Often, the programmer just wants a mostly-right count of the number of times doit has been called with as little overhead as possible.

(If you consider this example trivial, Hogwild! gains a significant speed advantage over a data-race-free stochastic gradient descent using essentially this trick. Also, I believe the Hotspot JVM does exactly this sort of unguarded, multithreaded access to a shared counter for method invocation counts---though it's in the clear since it generates assembly code instead of C++11.)

Apparent non-solutions:

Atomics, with any memory order I know of, fail "as little overhead as possible" here (an atomic increment can be considerably more expensive than an ordinary increment) while overdelivering on "mostly-right" (by being exactly right).
I don't believe tossing volatile into the mix makes data races OK, so replacing the declaration of num_times_done_it by volatile int num_times_done_it doesn't fix anything.
There's the awkward solution of having a separate counter per thread and adding them all up in report_stats, but that doesn't solve the data race between doit and report_stats. Also, it's messy, it assumes the updates are associative, and doesn't really fit Hogwild!'s usage.

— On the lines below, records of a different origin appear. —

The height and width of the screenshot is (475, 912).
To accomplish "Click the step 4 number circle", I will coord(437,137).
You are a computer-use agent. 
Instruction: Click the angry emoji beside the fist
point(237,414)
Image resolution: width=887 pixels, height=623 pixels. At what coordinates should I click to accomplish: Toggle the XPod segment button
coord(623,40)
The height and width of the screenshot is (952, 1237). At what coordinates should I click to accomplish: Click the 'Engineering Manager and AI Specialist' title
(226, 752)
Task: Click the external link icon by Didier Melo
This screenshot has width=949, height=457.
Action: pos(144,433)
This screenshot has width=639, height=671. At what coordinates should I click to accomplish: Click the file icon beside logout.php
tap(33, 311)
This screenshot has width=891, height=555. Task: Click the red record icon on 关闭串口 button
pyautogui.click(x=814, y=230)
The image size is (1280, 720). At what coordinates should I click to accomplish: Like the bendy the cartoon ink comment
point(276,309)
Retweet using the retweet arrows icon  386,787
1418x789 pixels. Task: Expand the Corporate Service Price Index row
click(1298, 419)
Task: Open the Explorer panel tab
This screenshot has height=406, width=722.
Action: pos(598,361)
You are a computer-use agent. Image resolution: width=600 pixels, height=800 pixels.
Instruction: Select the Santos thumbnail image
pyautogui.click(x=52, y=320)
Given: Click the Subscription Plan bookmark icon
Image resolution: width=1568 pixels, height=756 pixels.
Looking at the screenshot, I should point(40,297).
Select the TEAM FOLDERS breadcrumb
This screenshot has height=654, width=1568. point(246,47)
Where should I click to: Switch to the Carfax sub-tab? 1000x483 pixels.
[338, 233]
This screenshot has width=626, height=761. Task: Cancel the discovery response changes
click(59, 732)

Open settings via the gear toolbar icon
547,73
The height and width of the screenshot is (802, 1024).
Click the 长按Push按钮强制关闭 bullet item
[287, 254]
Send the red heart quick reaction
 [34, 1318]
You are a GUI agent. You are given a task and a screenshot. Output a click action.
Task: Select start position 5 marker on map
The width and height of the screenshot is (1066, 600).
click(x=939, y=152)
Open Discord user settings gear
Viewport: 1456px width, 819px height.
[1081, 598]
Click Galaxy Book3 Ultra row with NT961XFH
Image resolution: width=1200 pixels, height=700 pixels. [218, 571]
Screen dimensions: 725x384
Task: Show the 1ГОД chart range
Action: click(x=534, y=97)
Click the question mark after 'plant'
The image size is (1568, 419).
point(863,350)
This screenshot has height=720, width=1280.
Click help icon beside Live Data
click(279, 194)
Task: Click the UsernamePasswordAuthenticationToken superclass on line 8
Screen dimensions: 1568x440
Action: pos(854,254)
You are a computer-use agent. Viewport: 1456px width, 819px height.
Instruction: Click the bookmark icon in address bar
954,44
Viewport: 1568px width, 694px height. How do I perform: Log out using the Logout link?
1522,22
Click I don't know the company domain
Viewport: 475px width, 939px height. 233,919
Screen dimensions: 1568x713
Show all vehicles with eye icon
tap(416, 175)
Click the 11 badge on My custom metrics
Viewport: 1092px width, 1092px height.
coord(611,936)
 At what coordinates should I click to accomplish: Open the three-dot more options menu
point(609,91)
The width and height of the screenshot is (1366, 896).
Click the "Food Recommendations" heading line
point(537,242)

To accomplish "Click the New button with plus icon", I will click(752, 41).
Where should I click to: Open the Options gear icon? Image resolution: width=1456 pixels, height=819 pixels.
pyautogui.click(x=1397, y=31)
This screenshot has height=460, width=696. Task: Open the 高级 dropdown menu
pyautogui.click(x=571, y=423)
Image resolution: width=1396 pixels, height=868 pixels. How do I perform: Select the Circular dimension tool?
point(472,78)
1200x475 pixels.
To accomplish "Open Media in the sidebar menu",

Is it possible to implement invocation counters with well-defined semantics in a nontrivial, multithreaded C++11 program without some form of synchronisation?

EDIT: It seems that we can do this in a slightly indirect way using memory_order_relaxed:

atomic<int> num_times_done_it;
void doit() {
  num_times_done_it.store(1 + num_times_done_it.load(memory_order_relaxed),
                          memory_order_relaxed);
  // as before
}

However, gcc 4.8.2 generates this code on x86_64 (with -O3):

   0:   8b 05 00 00 00 00       mov    0x0(%rip),%eax
   6:   83 c0 01                add    $0x1,%eax
   9:   89 05 00 00 00 00       mov    %eax,0x0(%rip)

and clang 3.4 generates this code on x86_64 (again with -O3):

   0:   8b 05 00 00 00 00       mov    0x0(%rip),%eax
   6:   ff c0                   inc    %eax
   8:   89 05 00 00 00 00       mov    %eax,0x0(%rip)

My understanding of x86-TSO is that both of these code sequences are, barring interrupts and funny page protection flags, entirely equivalent to the one-instruction memory inc and the one-instruction memory add generated by the straightforward code. Does this use of memory_order_relaxed constitute a data race?

Solution

It seems that the memory_order_relaxed trick is the right way to do this.

This blog post by Dmitry Vyukov at Intel begins by answering exactly my question, and proceeds to list the memory_order_relaxed store and load as the proper alternative.

I am still unsure of whether this is really OK; in particular, N3710 makes me doubt that I ever understood memory_order_relaxed in the first place.